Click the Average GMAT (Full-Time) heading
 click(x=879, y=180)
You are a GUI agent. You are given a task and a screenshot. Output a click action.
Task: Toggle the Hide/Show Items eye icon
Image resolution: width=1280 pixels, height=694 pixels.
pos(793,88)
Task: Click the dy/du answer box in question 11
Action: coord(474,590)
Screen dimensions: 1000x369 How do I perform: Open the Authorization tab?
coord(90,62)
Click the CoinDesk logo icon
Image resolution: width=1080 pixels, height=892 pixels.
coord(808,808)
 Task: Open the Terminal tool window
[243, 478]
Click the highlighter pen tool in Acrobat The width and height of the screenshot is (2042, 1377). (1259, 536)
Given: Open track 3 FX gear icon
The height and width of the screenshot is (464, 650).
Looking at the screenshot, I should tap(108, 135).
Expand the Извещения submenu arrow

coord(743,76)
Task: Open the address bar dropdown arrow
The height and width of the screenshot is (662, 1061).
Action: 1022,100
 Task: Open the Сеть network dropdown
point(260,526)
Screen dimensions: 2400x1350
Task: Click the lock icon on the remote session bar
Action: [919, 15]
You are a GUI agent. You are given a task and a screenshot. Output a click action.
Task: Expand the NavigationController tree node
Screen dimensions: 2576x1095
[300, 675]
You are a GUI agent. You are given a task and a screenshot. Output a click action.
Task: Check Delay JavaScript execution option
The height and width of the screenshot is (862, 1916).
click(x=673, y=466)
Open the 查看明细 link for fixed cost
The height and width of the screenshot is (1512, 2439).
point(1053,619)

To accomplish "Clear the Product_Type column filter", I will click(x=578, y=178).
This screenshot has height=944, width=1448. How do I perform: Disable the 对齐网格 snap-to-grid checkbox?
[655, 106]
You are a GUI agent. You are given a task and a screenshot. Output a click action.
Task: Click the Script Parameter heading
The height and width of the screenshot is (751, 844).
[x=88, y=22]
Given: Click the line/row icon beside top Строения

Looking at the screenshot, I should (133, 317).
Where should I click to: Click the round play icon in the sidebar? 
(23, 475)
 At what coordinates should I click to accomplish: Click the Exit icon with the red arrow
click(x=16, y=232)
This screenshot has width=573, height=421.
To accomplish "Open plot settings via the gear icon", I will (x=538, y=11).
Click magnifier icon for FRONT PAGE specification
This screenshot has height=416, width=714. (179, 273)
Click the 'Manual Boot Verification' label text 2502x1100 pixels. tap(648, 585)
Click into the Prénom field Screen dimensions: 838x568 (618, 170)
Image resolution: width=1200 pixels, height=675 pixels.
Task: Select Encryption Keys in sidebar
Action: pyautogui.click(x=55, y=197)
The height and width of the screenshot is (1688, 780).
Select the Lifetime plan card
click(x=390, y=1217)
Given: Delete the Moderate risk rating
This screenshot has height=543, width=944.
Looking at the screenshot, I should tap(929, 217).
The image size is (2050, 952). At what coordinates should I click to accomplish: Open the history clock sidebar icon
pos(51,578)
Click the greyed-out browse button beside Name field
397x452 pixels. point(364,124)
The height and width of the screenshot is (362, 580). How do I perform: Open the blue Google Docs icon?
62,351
--*--
◆ GIVEN PROBLEM
Print every item above again, word for word and line for line, with no changes.

◆ TASK ANSWER
Click the Average GMAT (Full-Time) heading
 click(x=879, y=180)
You are a GUI agent. You are given a task and a screenshot. Output a click action.
Task: Toggle the Hide/Show Items eye icon
Image resolution: width=1280 pixels, height=694 pixels.
pos(793,88)
Task: Click the dy/du answer box in question 11
Action: coord(474,590)
Screen dimensions: 1000x369 How do I perform: Open the Authorization tab?
coord(90,62)
Click the CoinDesk logo icon
Image resolution: width=1080 pixels, height=892 pixels.
coord(808,808)
 Task: Open the Terminal tool window
[243, 478]
Click the highlighter pen tool in Acrobat The width and height of the screenshot is (2042, 1377). (1259, 536)
Given: Open track 3 FX gear icon
The height and width of the screenshot is (464, 650).
Looking at the screenshot, I should tap(108, 135).
Expand the Извещения submenu arrow

coord(743,76)
Task: Open the address bar dropdown arrow
The height and width of the screenshot is (662, 1061).
Action: 1022,100
 Task: Open the Сеть network dropdown
point(260,526)
Screen dimensions: 2400x1350
Task: Click the lock icon on the remote session bar
Action: [919, 15]
You are a GUI agent. You are given a task and a screenshot. Output a click action.
Task: Expand the NavigationController tree node
Screen dimensions: 2576x1095
[300, 675]
You are a GUI agent. You are given a task and a screenshot. Output a click action.
Task: Check Delay JavaScript execution option
The height and width of the screenshot is (862, 1916).
click(x=673, y=466)
Open the 查看明细 link for fixed cost
The height and width of the screenshot is (1512, 2439).
point(1053,619)

To accomplish "Clear the Product_Type column filter", I will click(x=578, y=178).
This screenshot has height=944, width=1448. How do I perform: Disable the 对齐网格 snap-to-grid checkbox?
[655, 106]
You are a GUI agent. You are given a task and a screenshot. Output a click action.
Task: Click the Script Parameter heading
The height and width of the screenshot is (751, 844).
[x=88, y=22]
Given: Click the line/row icon beside top Строения

Looking at the screenshot, I should (133, 317).
Where should I click to: Click the round play icon in the sidebar? 
(23, 475)
 At what coordinates should I click to accomplish: Click the Exit icon with the red arrow
click(x=16, y=232)
This screenshot has width=573, height=421.
To accomplish "Open plot settings via the gear icon", I will (x=538, y=11).
Click magnifier icon for FRONT PAGE specification
This screenshot has height=416, width=714. (179, 273)
Click the 'Manual Boot Verification' label text 2502x1100 pixels. tap(648, 585)
Click into the Prénom field Screen dimensions: 838x568 (618, 170)
Image resolution: width=1200 pixels, height=675 pixels.
Task: Select Encryption Keys in sidebar
Action: pyautogui.click(x=55, y=197)
The height and width of the screenshot is (1688, 780).
Select the Lifetime plan card
click(x=390, y=1217)
Given: Delete the Moderate risk rating
This screenshot has height=543, width=944.
Looking at the screenshot, I should tap(929, 217).
The image size is (2050, 952). At what coordinates should I click to accomplish: Open the history clock sidebar icon
pos(51,578)
Click the greyed-out browse button beside Name field
397x452 pixels. point(364,124)
The height and width of the screenshot is (362, 580). How do I perform: Open the blue Google Docs icon?
62,351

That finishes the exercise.